*Kutipan Dokumen*:
Negeri Koruptor. Ketika 300 Triliun Hanya Seharga 6,5 Tahun

waktu baca 2 menit
Protes vonis ringan Harvey Moeis (*)

Ketika rakyat bersiap menyambut tahun baru, sebuah berita menggemparkan mengguncang jiwa dan raga mereka. Harvey Moeis, sang maestro korupsi dengan “prestasi” merampok 300 triliun rupiah dari PT Timah hanya divonis 6,5 tahun penjara. Dalam hitungan kasar, itu berarti hanya sekitar 50 juta rupiah per detik untuk menikmati “menginap” di hotel prodeo. Hakim Ketua, Eko Aryanto, dengan gagah berani menyebut hukuman tersebut sudah mempertimbangkan “sikap sopan” Harvey di persidangan. Rupanya, di negeri ini, sopan santun punya harga jauh lebih mahal daripada keadilan.

PAHLAWAN KELUARGA

Bayangkan betapa cerah masa depan keluarga Harvey. Dengan 300 triliun, dari sepupu hingga sepuluh kali lipat keponakan bisa hidup nyaman tanpa khawatir tentang nasib. Apa perlu kerja keras kalau satu orang saja cukup berkorban untuk menjadi pahlawan keluarga? Mungkin nanti setelah bebas Harvey bisa “madhep mandita” atau menyelenggarakan umrah akbar untuk satu kampung dan semua dosanya dihapus. Lucu? Tidak. Tragis.

Dalam dunia alternatif para hakim, rupanya ada standar baru untuk keadilan, yaitu sopan santun di ruang sidang. Harvey juga “punya tanggungan keluarga” dan “belum pernah dihukum sebelumnya.” Jadi, selama belum pernah dihukum, Anda bisa mencuri 300 triliun rupiah tanpa takut dihukum berat. Hebat bukan? Betul kata orang, negeri ini lucunya tiada lawan.

*Daftar Tugas*:
a - Menurut tulisan tentang vonis Harvey Moeis, siapa nama Hakim Ketua dalam perkara tersebut?
b - Tuliskan lanjutan tulisan tentang vonis Harvey Moeis, dimulai setelah kalimat terakhirnya.

[Entri penunjukan pada dokumen dan tangkapan layar]

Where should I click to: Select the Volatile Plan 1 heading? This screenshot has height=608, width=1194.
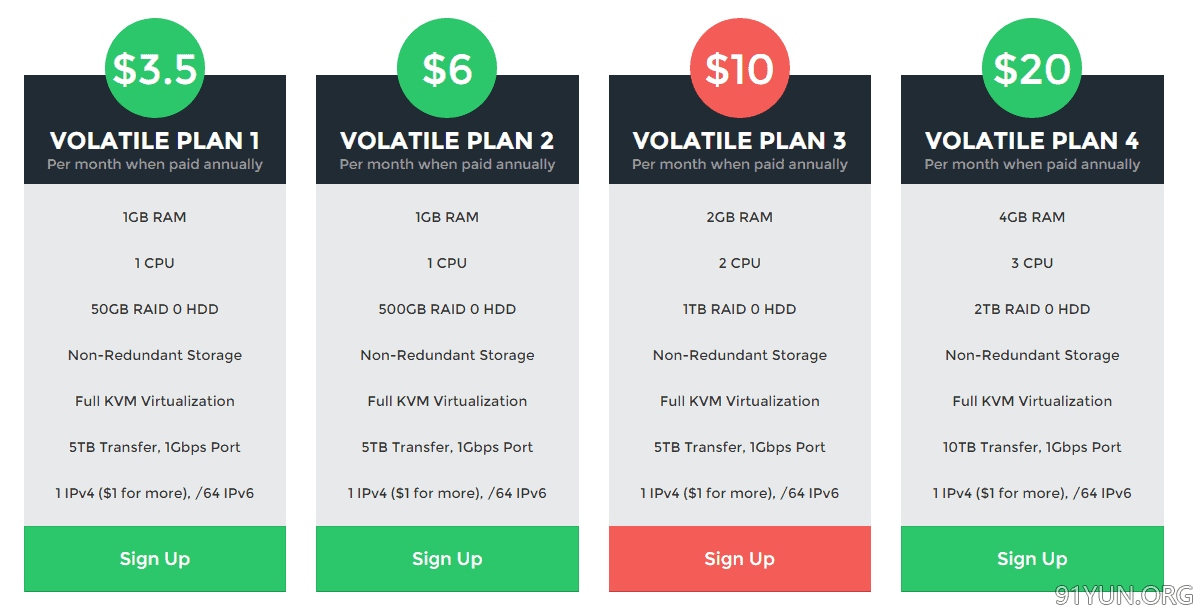(x=155, y=140)

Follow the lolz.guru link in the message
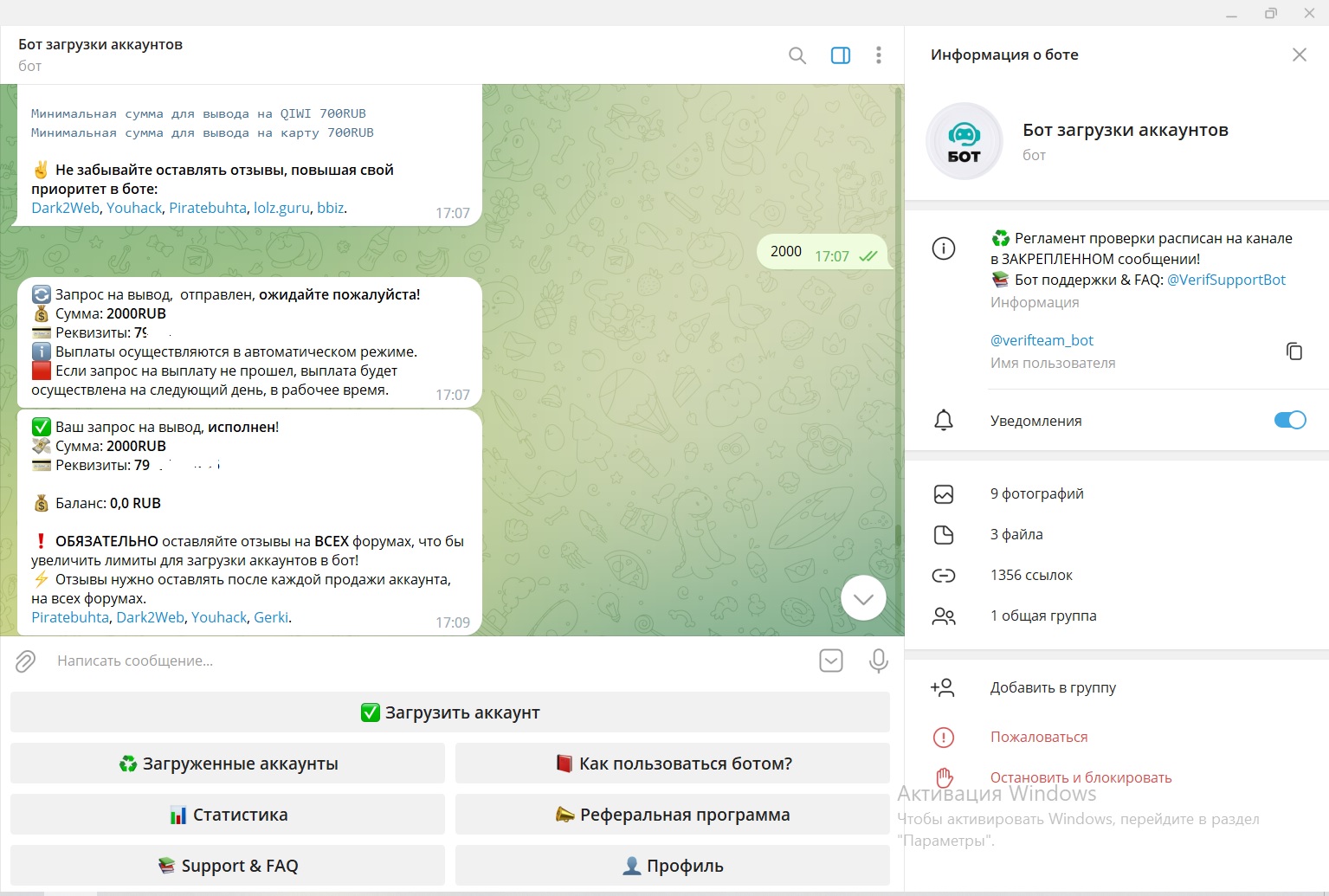coord(281,208)
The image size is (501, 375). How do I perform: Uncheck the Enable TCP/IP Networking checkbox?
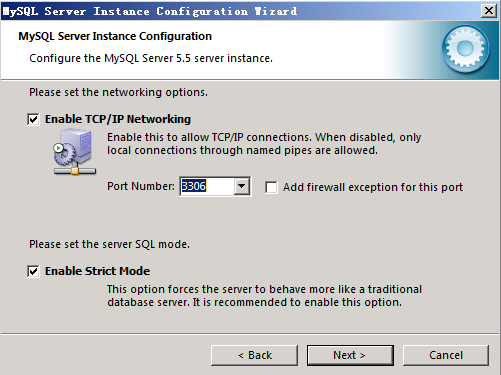tap(33, 119)
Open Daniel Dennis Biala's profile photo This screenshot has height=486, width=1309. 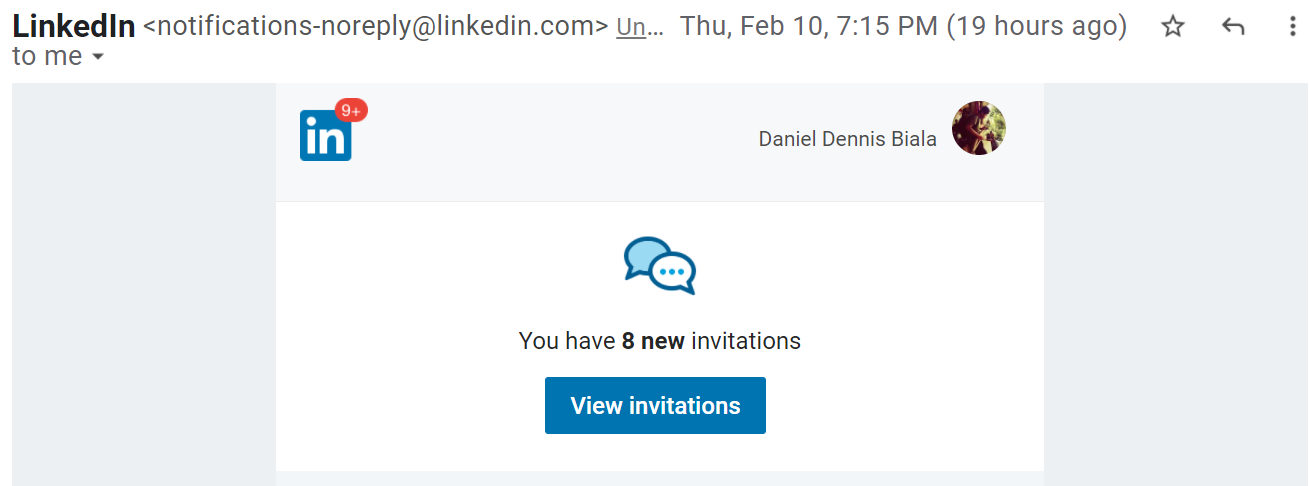[x=978, y=128]

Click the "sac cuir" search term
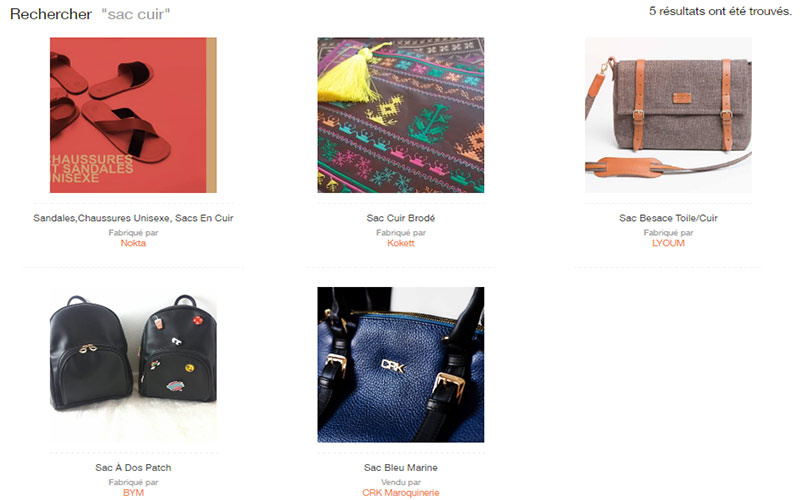click(x=136, y=14)
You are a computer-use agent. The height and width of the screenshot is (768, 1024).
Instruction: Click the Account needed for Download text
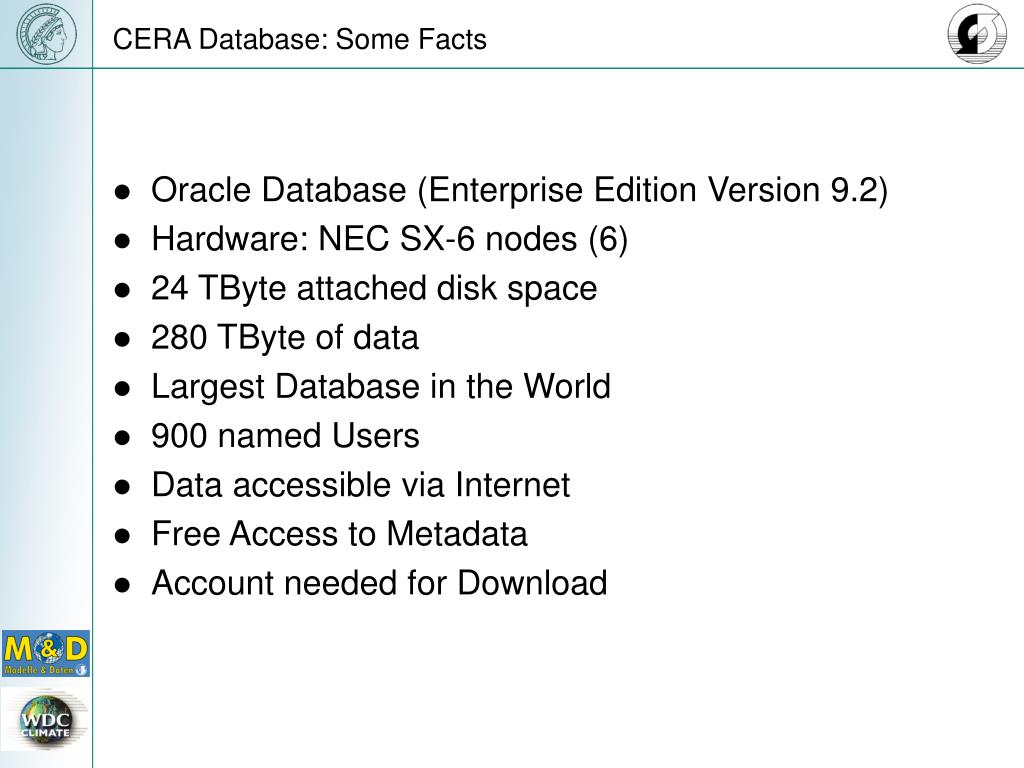(379, 583)
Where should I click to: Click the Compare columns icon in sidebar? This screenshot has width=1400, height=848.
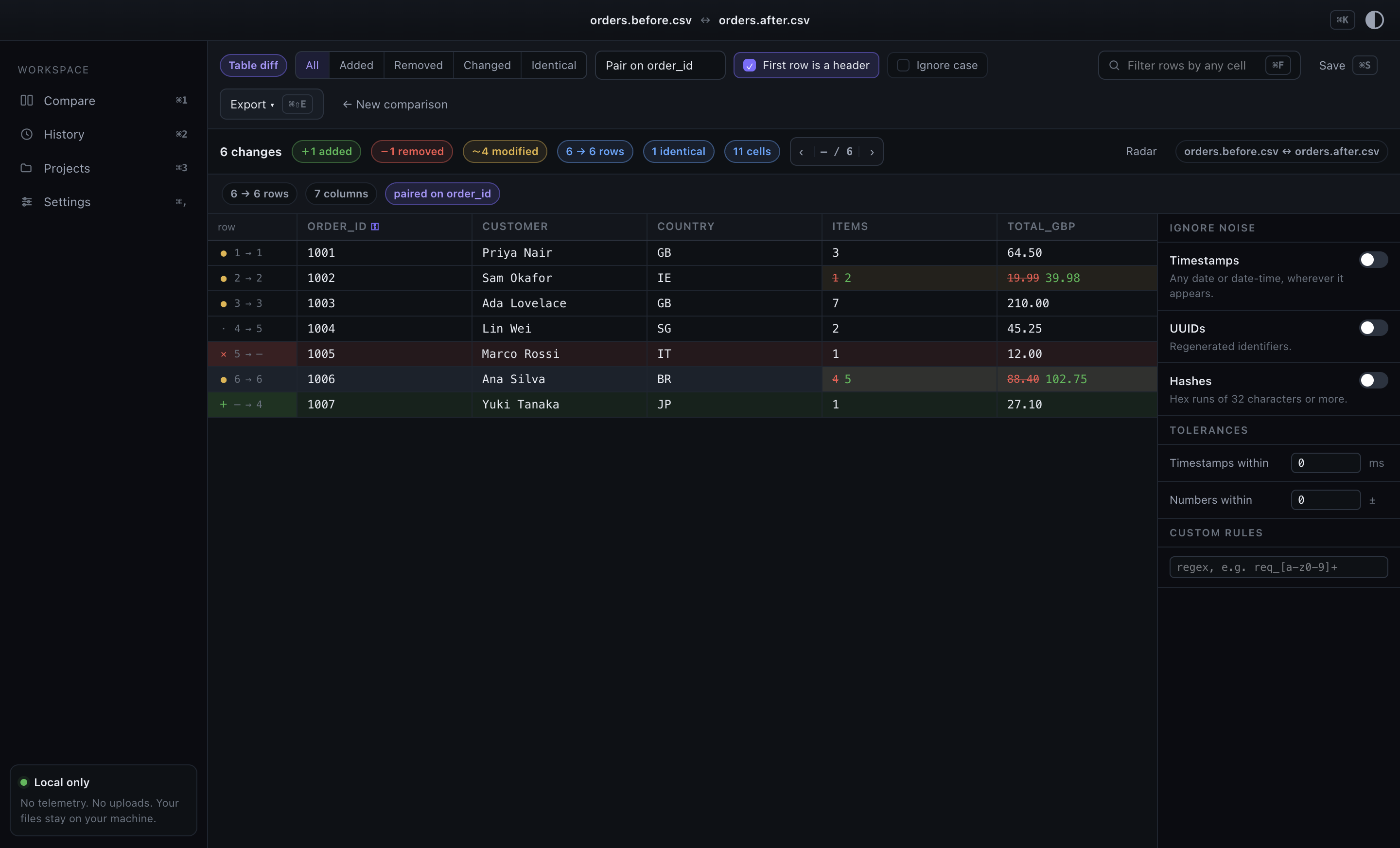coord(27,101)
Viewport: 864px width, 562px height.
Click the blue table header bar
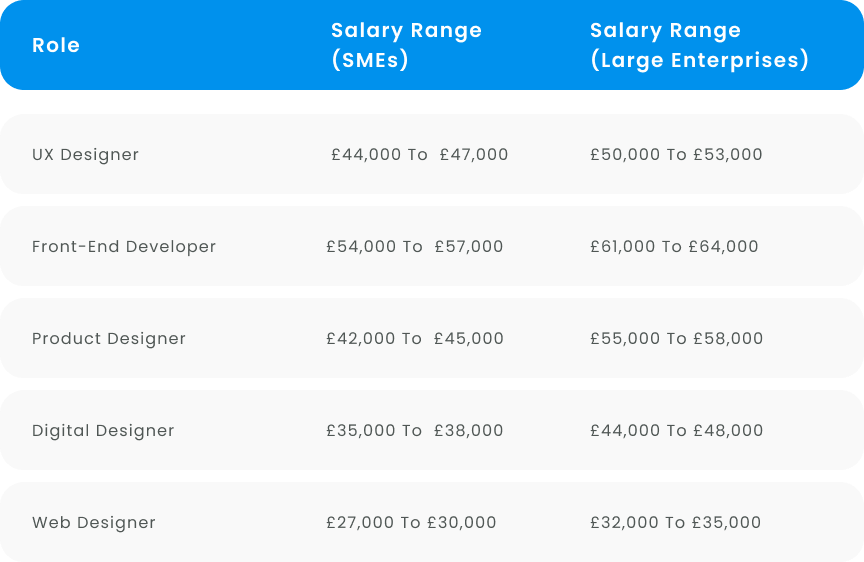coord(432,45)
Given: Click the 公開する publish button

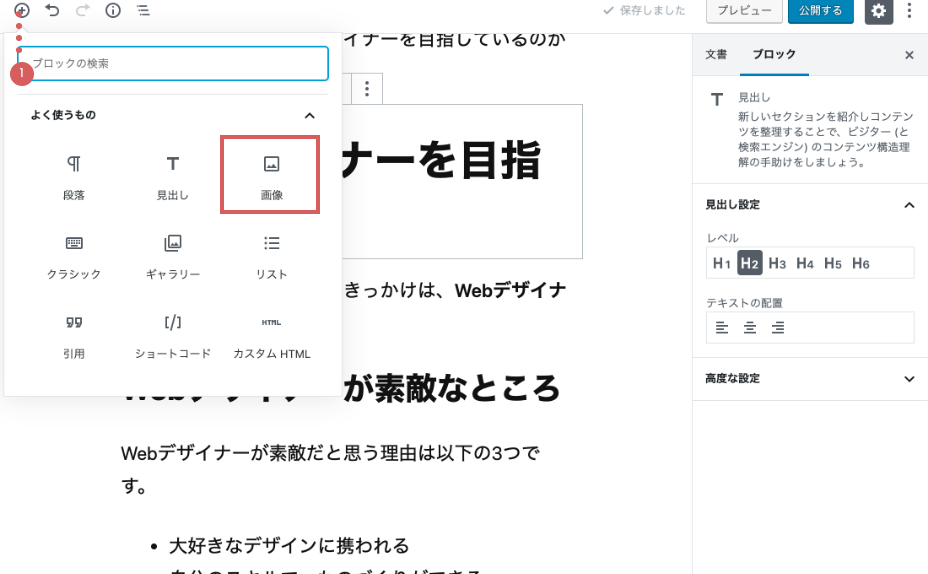Looking at the screenshot, I should coord(821,11).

*Kunci Jawaban*:
a - Eko Aryanto.

b -
GERTAKAN 50 TAHUN

Tak ketinggalan Presiden Prabowo ikut mengkritik ringan tangan hakim. “Vonisnya ya kira-kira 50 tahun gitu lah,” ujarnya dalam nada tegas. Tapi sayangnya, ini hanya gertak sambal politik tanpa daya eksekusi. Rakyat butuh tindakan nyata bukan hanya retorika yang hilang bersama angin Musrenbang.

KEADILAN PALSU

Jaksa akhirnya mengajukan banding. Tapi publik tau, upaya itu seperti menabuh genderang perang dengan pedang tumpul. Apa banding ini benar-benar demi keadilan atau hanya sekadar formalitas menyenangkan rakyat?

Vonis ini bukan hanya soal Harvey atau Eko Aryanto. Ini adalah preseden buruk bagi sistem hukum di Indonesia. Jika 300 triliun hanya dihargai 6,5 tahun, berapa harga korupsi 1 triliun? Atau 1 miliar? Rakyat kini berani bertanya, apakah hukum masih ada atau hanya ilusi di negeri yang menjadikan korupsi sebagai budaya?

Selamat datang di Republik Koruptor, tempat di mana rasa keadilan dihargai lebih murah daripada nasi bungkus.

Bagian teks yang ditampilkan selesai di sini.